Lay out the part that opens with the line containing "Open the 2020-05-07" and closes with the line containing "Action: tap(20, 131)" as a two-column CSV with the headers entry_text and answer, one row per entry. Put each field in quotation marks and replace any line breaks with spaces.

— START Records to use —

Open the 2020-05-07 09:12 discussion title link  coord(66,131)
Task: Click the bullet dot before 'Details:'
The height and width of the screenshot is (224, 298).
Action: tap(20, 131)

— END Records to use —
— START Records to use —

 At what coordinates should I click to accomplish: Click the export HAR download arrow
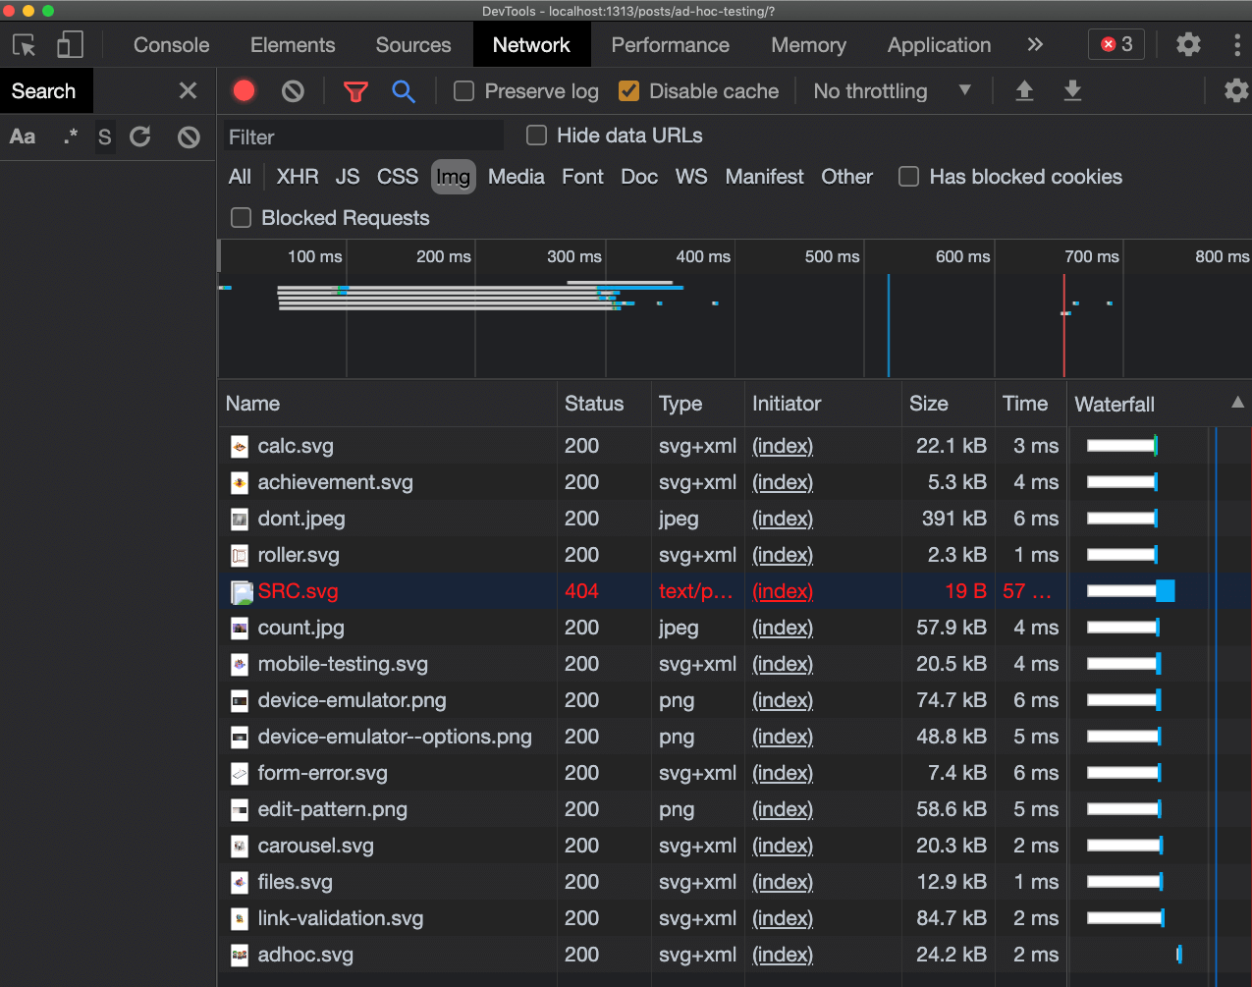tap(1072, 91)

— END Records to use —

■ **Task answer**
entry_text,answer
"Open the 2020-05-07 09:12 discussion title link","coord(66,131)"
"Task: Click the bullet dot before 'Details:' The height and width of the screenshot is (224, 298).","Action: tap(20, 131)"